Source extract START
Often, it may seem appealing to source data from a replicated copy for the sake of short-term convenience, especially if you have small databases that consolidate and report information from various sources. The problem with this is that the horizontal partitioning (the "where" clause) of the replicated system may not be what you need. In other words, even if the replicated system has all the data elements you need, it may not have all the right data records. And even if it does meets your requirements today, you can't be assured that this won't change tomorrow. In fact, I promise you it will! So try to use only one data source.
To define your data sources, first determine how you want to divide up your major business entities and then note which business system will supply this data. For example, take a customer revenue business entity: The horizontal partitioning of that entity would be the POS (point of sale) customer revenue and distributor customer revenue. More than likely the two will reside in different applications. Let's say one is called POS and the other is called Channels. In the future, all new applications must source revenue numbers for POS customers from the POS application, even though these numbers may also be available from other applications.
Many IT departments have implemented operational data stores (ODS) to facilitate data extraction and sourcing process. An ODS takes a snapshot of the data from the operational systems at predefined intervals. Even if an operational data store (ODS) is implemented, the data sources must still be defined in terms of the actual business systems. The reason for this is that the original system will change its data design over time. You need to be aware of this so that you can reflect the changes in your system as necessary. Also, the data store may or may not have the all the data your application needs. So you need to examine the original source first and then send your requirements for extracting the data to the ODS.
Be careful in identifying the data sources for only selected business entities because of maintainability issues. You might have 500 business entities in your model, but you don't want to identify data sources for all of them. What you really want to do is identify the sources for highly shared objects. If you have too many data sources, it becomes unmanageable. And besides, having 500 data sources may not be very useful.
The data architect must keep the list of data sources current with the changing business system scene. Otherwise, people will lose confidence in the system's accuracy, and they won't use it.
Source extract END
Provided data START
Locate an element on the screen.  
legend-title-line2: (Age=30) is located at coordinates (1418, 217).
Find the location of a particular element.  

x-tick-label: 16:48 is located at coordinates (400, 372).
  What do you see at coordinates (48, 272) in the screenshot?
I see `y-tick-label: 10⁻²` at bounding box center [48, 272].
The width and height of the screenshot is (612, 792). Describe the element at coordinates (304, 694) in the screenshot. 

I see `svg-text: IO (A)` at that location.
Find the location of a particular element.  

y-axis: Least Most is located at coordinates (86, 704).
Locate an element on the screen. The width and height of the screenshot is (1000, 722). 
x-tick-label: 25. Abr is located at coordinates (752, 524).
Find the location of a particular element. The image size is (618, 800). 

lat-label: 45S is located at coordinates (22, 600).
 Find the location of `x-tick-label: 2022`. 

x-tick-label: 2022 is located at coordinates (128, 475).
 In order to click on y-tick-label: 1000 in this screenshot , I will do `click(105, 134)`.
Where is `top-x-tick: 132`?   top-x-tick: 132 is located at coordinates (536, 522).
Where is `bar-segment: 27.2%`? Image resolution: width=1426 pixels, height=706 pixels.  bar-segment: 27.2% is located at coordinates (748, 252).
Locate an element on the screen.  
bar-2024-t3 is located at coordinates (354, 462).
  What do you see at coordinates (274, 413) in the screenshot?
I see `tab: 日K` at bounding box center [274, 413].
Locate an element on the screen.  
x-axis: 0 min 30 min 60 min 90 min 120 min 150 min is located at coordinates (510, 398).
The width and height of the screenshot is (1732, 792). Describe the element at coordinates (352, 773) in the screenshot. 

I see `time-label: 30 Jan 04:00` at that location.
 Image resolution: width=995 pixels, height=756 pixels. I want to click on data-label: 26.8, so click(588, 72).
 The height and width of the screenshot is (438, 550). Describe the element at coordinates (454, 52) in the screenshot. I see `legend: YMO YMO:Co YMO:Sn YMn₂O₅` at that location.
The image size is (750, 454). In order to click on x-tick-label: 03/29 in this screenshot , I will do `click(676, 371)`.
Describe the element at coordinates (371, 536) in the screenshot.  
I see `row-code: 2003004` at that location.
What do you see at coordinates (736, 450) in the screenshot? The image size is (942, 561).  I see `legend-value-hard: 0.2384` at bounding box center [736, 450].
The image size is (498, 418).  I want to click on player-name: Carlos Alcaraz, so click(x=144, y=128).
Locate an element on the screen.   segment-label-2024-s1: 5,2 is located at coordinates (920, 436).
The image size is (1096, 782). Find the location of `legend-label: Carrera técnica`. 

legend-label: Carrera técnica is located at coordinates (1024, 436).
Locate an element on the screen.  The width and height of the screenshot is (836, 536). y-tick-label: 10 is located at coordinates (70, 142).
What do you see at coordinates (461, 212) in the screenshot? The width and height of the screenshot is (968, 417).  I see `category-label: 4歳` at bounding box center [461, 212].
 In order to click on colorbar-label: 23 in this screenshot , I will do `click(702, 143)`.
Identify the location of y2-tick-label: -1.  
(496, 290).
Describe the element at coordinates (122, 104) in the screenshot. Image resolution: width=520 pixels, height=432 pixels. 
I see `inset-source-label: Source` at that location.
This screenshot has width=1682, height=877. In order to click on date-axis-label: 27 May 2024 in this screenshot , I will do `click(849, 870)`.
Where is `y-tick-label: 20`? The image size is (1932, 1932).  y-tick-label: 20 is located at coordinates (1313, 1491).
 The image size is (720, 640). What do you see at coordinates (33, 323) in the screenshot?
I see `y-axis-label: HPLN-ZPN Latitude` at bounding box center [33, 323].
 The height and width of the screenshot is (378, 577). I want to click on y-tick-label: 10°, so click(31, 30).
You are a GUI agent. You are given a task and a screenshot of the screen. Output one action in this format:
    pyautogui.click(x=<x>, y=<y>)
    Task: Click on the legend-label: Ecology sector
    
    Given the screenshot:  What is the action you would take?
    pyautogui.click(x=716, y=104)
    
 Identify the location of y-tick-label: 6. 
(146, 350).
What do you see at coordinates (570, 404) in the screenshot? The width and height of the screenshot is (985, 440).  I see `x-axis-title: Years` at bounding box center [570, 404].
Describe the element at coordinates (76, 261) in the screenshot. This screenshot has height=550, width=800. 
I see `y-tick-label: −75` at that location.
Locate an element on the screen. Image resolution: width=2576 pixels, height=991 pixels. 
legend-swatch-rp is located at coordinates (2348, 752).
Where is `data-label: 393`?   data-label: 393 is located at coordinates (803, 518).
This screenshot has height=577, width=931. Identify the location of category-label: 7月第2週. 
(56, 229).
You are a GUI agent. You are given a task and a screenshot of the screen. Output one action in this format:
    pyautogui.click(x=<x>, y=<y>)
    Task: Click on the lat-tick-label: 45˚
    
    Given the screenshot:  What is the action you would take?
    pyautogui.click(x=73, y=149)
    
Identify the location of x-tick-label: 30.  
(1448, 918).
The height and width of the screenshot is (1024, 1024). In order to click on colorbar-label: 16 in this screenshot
Provided data END
**Apply what you read**
1: List every all-capital abbreviation that appears in the passage on identifying data sources.
2: Extend the passage on identifying data sources with a further paragraph that follows on from its last sentence.

**Responses in order**
1: POS, ODS, IT

2:
There are many advantages to this architecture component. For one thing, it helps alleviate the pain of integrating complex data designs for new applications because it provides a starting point for systems interface design. Second, it promotes sharing and reuse of the key business data from your enterprise sources. This gives you a bigger bang for your buck.
Enterprise data stewards
A major benefit of defining your enterprise data model and data sources is that doing this becomes the first step toward identifying the data stewards for the key business data. The data steward makes sure that the data is shared and integrated across business systems appropriately. The data steward is also responsible for approving any major changes to the data definitions. The data stewards need to work very closely with the data architect group and provide significant input in the development of the logical data architecture. Ideally, there's one data steward for each data subject area, who ensures responsible use of that data across the enterprise.
There are two major issues with the data steward role: One is that the data stewards are usually business managers who have this role as only a part-time job. They already have their regular, high-priority responsibilities to perform, which hinders their capability to act as data stewards in an effective manner.
In order to mitigate this issue, it's important that these managers keep the data steward job high on their list of priorities. They should be getting a high level of support from their peers and superiors, as well, to make the job easier.
The second issue is that the role of data steward is not often integrated into the application development life cycle. As a result, you get data stewards who are not constantly aware of the issues around the data that they are stewarding. One of the most common ways of circumventing this problem is to make the data steward the most important sign-off for any system interface design that involves data from her subject area. Many corporations go as far as to document the data mapping between systems on a template and get actual signatures from the source's data steward as well as that of the business owner of the target system.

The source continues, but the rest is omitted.